While cross-examining her evidence about her claim, Mr English told her she was "lying through her teeth" about previous accidents she allegedly could not remember.


"You have no idea to what extent Allianz Insurance, on behalf of its insured, has gone to in order to defend these proceedings and reject the lies you are spinning," Mr English told her.


"You have not been telling one word of the truth since you got into that witness box."


When Judge Quinn said he had heard enough, Mr English said there were numerous other claims involving people associated with these and other proceedings, and he would produce garda evidence that would state she was not in the taxi._

*Woman's claim over bus crash with 'dumb American' dismissed*

_On the balance of probabilities and the evidence, [the judge] did not accept her injury was due to the incident because of engineering and other evidence indicating the bus, weighing a minimum 20 tonnes, did not move forward as a result of the impact with the car, weighing a maximum 1.7 tonnes._

The insurance companies get orders for costs against the claimants, but I presume that they have no chance of recovering them. 

So the ordinary drivers pay for these claims through higher car insurance. 

Brendan


----------



## odyssey06 (23 Jul 2018)

Is perjury not a crime anymore? Or making a false statement?

I see a complete mismatch between the language from the government on this and actual action.


----------



## Setanta12 (23 Jul 2018)

While the "no foal, no fee" approach is, I think, outlawed - I suspect it still carries on.  Those on lesser incomes are more willing to take cases, as their lawyers know they cannot get blood-from-a-stone (if they were to even try) and the middle-classes (the 'muddling-along' classes) often must suck it up as if a case went against them, lawyers would look to be paid.

I hope I'm wrong .. ..


----------



## T McGibney (24 Jul 2018)

odyssey06 said:


> Is perjury not a crime anymore? Or making a false statement?


I'm told that the Irish legal code lacks any effective sanction against perjury. That's why, unlike the UK, you never ever see people going to jail for it. Others can correct me if I'm wrong.


----------



## odyssey06 (24 Jul 2018)

T McGibney said:


> I'm told that the Irish legal code lacks any effective sanction against perjury. That's why, unlike the UK, you never ever see people going to jail for it. Others can correct me if I'm wrong.

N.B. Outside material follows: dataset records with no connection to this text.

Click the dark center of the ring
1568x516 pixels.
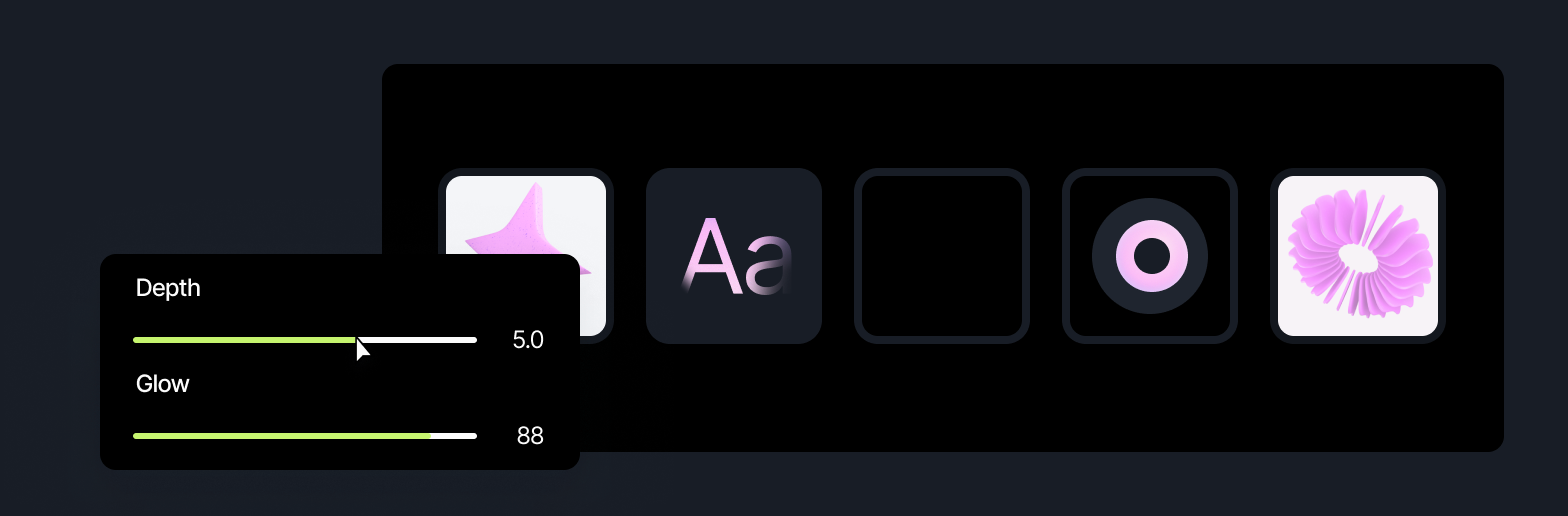tap(1151, 256)
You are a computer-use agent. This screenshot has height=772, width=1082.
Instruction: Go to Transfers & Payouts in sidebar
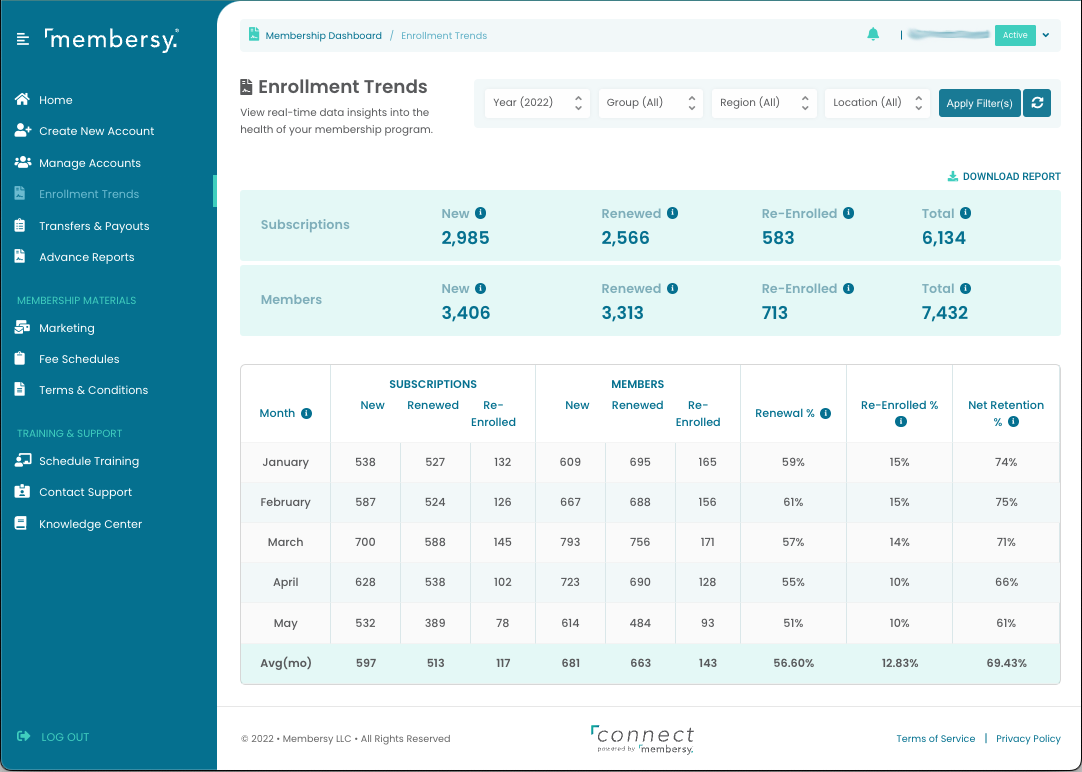coord(94,226)
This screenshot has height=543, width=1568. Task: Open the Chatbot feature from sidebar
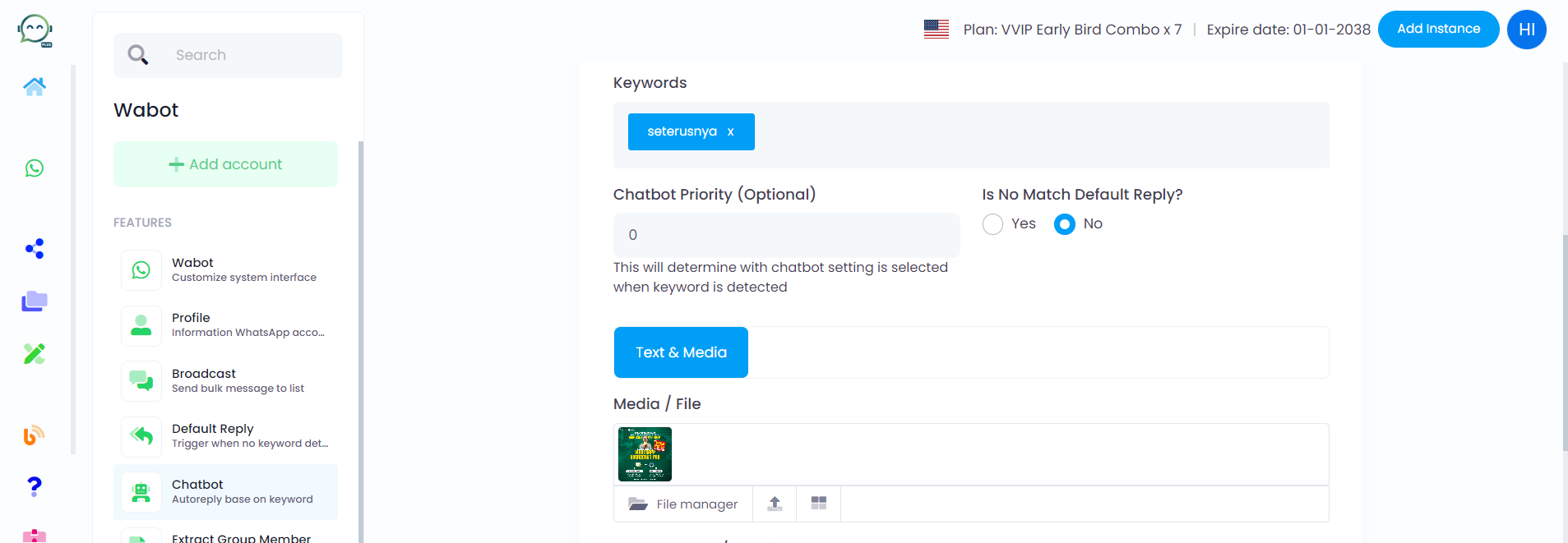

That's a pretty pathetic state of affairs if true. It would not surprise me.


----------



## DirectDevil (24 Jul 2018)

The problem of perjury is the classical one of proof of the offence. You are probably better off seeking to charge the "witness" in question with fraud type offence(s) *if* that can be established on the evidence.

The problem about judges in civil courts remarking from the bench that X is an outright liar is that is has utterly no effect in terms of criminal sanctions.
An assertion of this type from the bench is not a finding of criminality against the individual.
It may well be a finding of fact which a trial judge is certainly entitled to make where they are the finder of fact i.e. sitting without a jury as is mostly the case.

A problem with witnesses in civil actions is that their evidence may be established to be factually wrong. It does not follow automatically that such witnesses have actually lied. Their evidence, although given honestly, may be deemed to be unreliable or not preferable when juxtaposed with that of other witnesses. Those observations are not always code for "liar".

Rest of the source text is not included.